Copy the result of filtering the entries below for lines that include the string "give".

- Collected data
• • • • •

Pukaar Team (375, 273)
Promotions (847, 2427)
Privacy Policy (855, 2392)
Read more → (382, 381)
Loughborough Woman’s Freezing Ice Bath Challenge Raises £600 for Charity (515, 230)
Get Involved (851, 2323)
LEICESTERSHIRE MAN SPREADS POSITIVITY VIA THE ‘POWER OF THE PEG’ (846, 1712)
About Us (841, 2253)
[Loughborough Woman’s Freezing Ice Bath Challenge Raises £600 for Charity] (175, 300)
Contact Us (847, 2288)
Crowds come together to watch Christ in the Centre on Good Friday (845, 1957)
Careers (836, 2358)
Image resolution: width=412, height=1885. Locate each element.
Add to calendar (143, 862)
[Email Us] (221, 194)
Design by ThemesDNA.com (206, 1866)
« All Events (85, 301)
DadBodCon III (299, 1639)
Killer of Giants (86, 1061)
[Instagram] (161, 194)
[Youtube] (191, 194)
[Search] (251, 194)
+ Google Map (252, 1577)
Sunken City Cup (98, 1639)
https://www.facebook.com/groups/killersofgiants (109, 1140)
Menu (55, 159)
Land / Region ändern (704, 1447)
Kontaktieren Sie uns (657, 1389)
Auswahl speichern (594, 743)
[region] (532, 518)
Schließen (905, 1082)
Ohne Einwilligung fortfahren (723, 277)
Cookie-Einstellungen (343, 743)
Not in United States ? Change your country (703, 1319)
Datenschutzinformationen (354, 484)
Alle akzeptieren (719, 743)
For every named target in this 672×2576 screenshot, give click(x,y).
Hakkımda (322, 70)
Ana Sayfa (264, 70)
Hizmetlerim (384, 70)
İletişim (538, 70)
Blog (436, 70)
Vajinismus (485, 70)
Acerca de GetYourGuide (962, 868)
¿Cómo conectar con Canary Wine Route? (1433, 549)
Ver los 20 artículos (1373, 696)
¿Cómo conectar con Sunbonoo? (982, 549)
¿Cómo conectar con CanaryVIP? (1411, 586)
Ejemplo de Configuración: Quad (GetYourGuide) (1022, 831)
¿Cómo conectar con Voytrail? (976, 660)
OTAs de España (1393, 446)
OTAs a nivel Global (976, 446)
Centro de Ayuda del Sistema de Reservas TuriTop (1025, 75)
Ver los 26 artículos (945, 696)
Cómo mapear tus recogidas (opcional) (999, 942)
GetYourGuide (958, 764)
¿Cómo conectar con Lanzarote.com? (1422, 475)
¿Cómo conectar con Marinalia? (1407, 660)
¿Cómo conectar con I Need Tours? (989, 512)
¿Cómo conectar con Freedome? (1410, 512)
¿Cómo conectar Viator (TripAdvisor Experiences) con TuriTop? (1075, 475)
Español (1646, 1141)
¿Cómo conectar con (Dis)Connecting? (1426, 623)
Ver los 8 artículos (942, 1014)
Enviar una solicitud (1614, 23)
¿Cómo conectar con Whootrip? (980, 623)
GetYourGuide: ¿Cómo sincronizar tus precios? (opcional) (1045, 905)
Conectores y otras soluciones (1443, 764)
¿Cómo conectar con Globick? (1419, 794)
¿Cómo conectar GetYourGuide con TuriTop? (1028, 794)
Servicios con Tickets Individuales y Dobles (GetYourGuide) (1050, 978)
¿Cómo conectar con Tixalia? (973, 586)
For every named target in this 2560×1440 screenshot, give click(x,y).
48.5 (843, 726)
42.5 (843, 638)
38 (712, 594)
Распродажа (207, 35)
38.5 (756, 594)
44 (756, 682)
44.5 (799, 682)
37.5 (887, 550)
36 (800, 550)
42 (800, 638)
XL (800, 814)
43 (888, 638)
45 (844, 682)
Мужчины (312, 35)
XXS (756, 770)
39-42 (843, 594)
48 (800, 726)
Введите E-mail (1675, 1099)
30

• • • • •

- RESULT OF THE TASK
For every named target in this 672×2576 screenshot, give click(x,y).
For every named target in this 2560×1440 screenshot, give click(x,y).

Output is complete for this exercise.